#!/usr/bin/env python
# coding: utf-8
#
#
#
#
# ---
# Start with [convert](https://nbviewer.jupyter.org/github/annotation/banks/blob/master/programs/convert.ipynb)
#
# ---
# # Compose
#
# This is about combining multiple TF datasets into one, and then tweaking it further.
#
# In the previous chapters of this tutorial you have learned how to add new features to an existing dataset.
#
# Here you learn how you can combine dozens of slightly heterogeneous TF data sets,
# and apply structural tweaks to the node types and features later on.
#
# The incentive to write these composition functions into Text-Fabric came from Ernst Boogert while he was
# converting between 100 and 200 works by the Church Fathers (Patristics).
# The conversion did a very good job in getting all the information from TEI files with different structures into TF,
# one dataset per work.
#
# Then the challenge became to combine them into one big dataset, and to merge several node types into one type,
# and several features into one.
#
# See [patristics](https://github.com/pthu/patristics).
# In[1]:
get_ipython().run_line_magic('load_ext', 'autoreload')
get_ipython().run_line_magic('autoreload', '2')
# The new functions are `collect()` and `modify()`.
# In[2]:
from tf.fabric import Fabric
from tf.dataset import modify
from tf.volumes import collect
# ## Corpus
#
# We use two copies of our example corpus Banks, present in this repository.
# ## Collect
#
# The *collect* function takes any number of directory locations, and considers each location to be the
# host of a TF data set.
#
# You can pass this list straight to the `collect()` function as the `locations` parameter,
# or you can add names to the individual corpora.
# In that case, you pass an iterable of (`name`, `location`) pairs into the `locations` parameter.
#
# Here we give the first copy the name `banks`, and the second copy the name `river`.
#
# We also specify the output location.
# In[3]:
PREFIX = "combine/input"
SUFFIX = "tf/0.2"
locations = (
("banks", f"{PREFIX}/banks1/{SUFFIX}"),
("rivers", f"{PREFIX}/banks2/{SUFFIX}"),
)
COMBINED = "combine/_temp/riverbanks"
# We are going to call the `collect()` function.
#
# But first we clear the output location.
#
# Note how you can mix a bash-shell command with your Python code.
# In[6]:
output = COMBINED
get_ipython().system('rm -rf {output}')
collect(
locations,
output,
volumeType="volume",
volumeFeature="title",
featureMeta=dict(
otext=dict(
sectionTypes="volume,chapter,line",
sectionFeatures="title,number,number",
**{"fmt:text-orig-full": "{letters} "},
),
),
)
# This function is a bit verbose in its output, but a lot happens under the hood, and if your dataset is large,
# it may take several minutes. It is pleasant to see the progress under those circumstances.
#
# But for now, we pass `silent=True`, to make everything a bit more quiet.
# In[7]:
output = COMBINED
get_ipython().system('rm -rf {output}')
collect(
locations,
output,
volumeType="volume",
volumeFeature="title",
featureMeta=dict(
otext=dict(
sectionTypes="volume,chapter,line",
sectionFeatures="title,number,number",
**{"fmt:text-orig-full": "{letters} "},
),
),
silent=True,
)
# There you are, on your file system you see the combined dataset:
# In[8]:
get_ipython().system('ls -l {output}')
# If we compare that with one of the input:
# In[9]:
get_ipython().system('ls -l {PREFIX}/banks1/{SUFFIX}')
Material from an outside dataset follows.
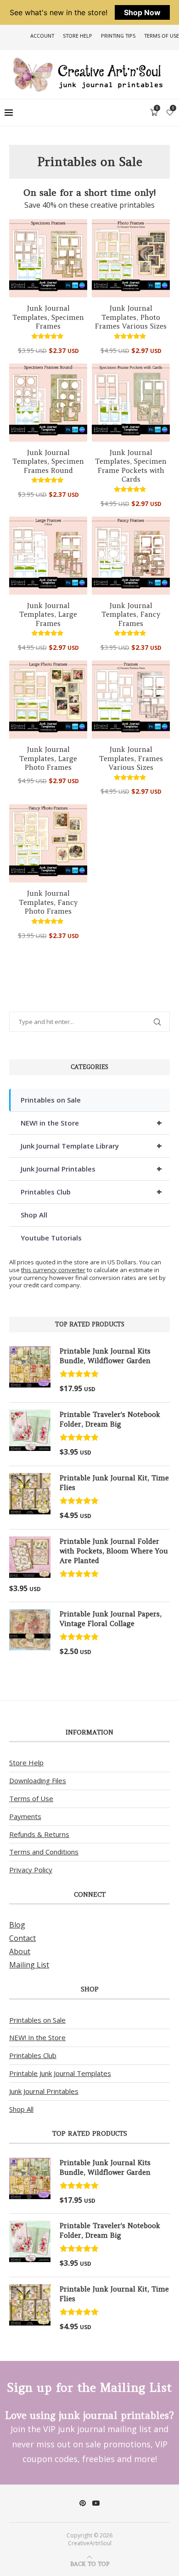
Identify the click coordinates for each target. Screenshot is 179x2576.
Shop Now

# then we see the same files (with the addition of *ovolume.tf*
# but smaller file sizes.
#
# ## Result
#
# Let's have a look inside, and note that we use the TF function `loadAll()`
# which loads all loadable features.
# In[10]:
TF = Fabric(locations=COMBINED)
api = TF.loadAll(silent=False)
docs = api.makeAvailableIn(globals())
# We look up the section of the first word:
# In[12]:
T.sectionFromNode(1)
# The component sets had 99 words each. So what is the section of word 100?
# In[13]:
T.sectionFromNode(100)
# Right, that's the first word of the second component.
#
# Here is an overview of all the node types in the combined set.
#
# The second field is the average length in words for nodes of that type, the remaining fields give
# the first and last node of that type.
# In[14]:
C.levels.data
# The combined data set consists of the concatenation of all slot nodes of the component data sets.
#
# Note that the individual components have got a top node, of type `volume`.
# This is the effect of specifying `componentType='volume'`.
#
# There is also a feature for volumes, named `title`, that contains their name, or if we haven't passed their names
# in the `locations` parameter, their location.
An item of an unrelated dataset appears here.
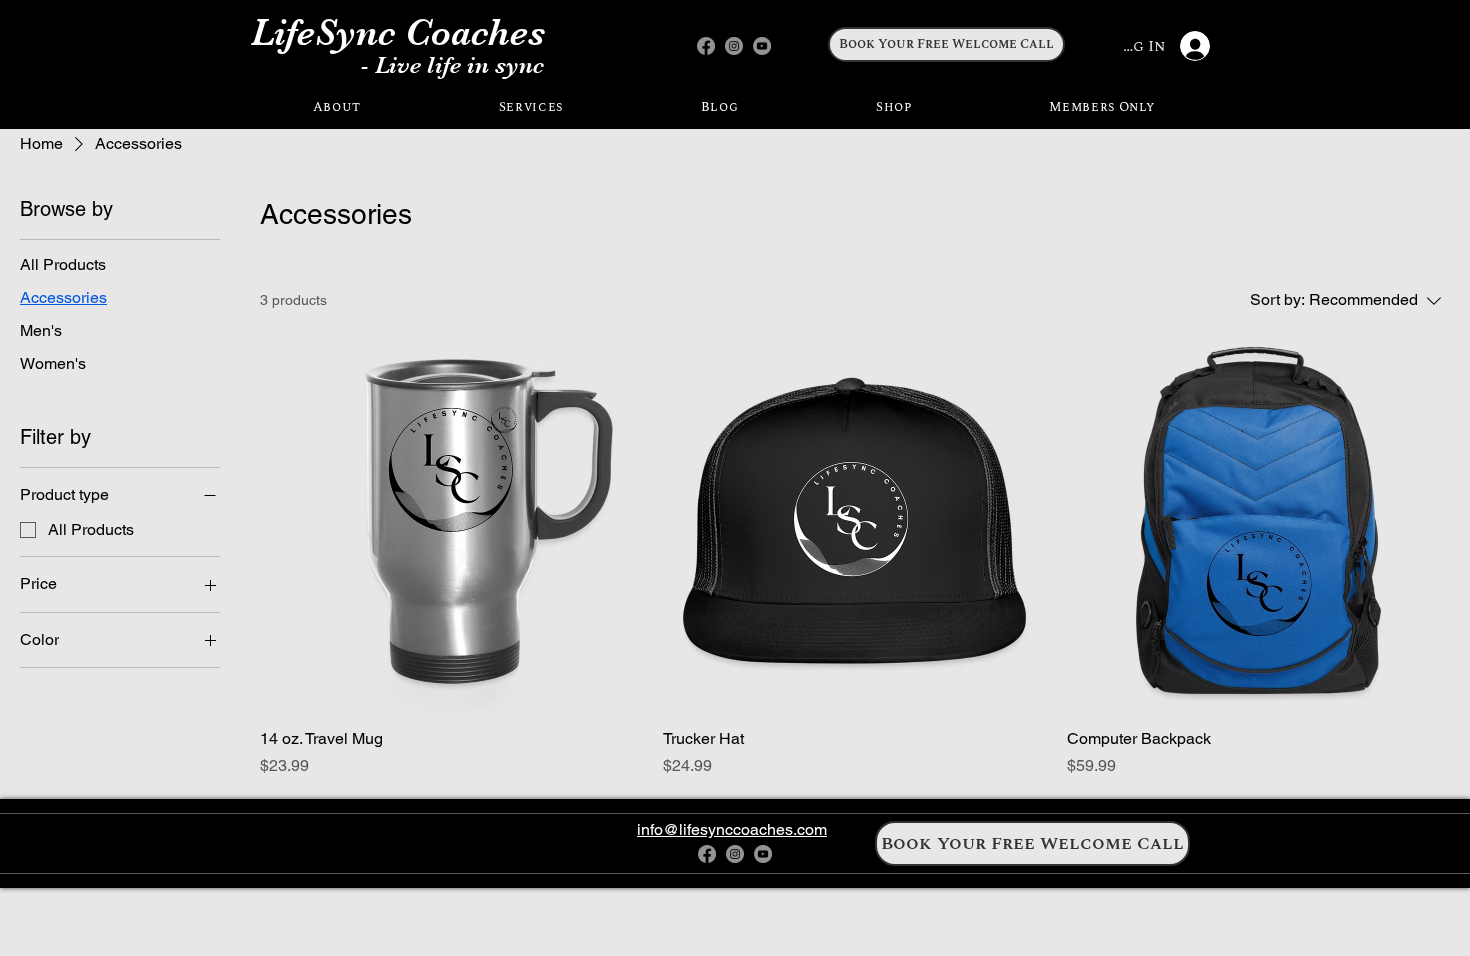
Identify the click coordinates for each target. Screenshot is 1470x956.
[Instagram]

# This is the effect of `componentFeature='title'`.
#
# Let's check.
#
# We use the new `.items()` method on features.
# In[ ]:
F.title.items()
# We see several things:
#
# * the volume nodes indeed got the component name in the feature `title`
# * the other nodes that already had a title, the `book` nodes, still have the same value for `title` as before.
#
# ### The merging principle
#
# This is a general principle that we see over and over again: when we combine data, we merge as much as possible.
#
# That means that when you create new features, you may use the names of old features, and the new information for that
# feature will be merged with the old information of that feature.
# ## Modify
#
# Although combining has its complications, the most complex operation is `modify()` because it can do many things.
#
# It operates on a single TF dataset, and it produces a modified dataset as a fresh "copy".
#
# Despite the name, no actual modification takes place on the input dataset.
# In[18]:
location = f"{PREFIX}/banks1/{SUFFIX}"
MODIFIED = "_temp/mudbanks"
# Now we take the first local copy of the Banks dataset as our input, for a lot of different operations.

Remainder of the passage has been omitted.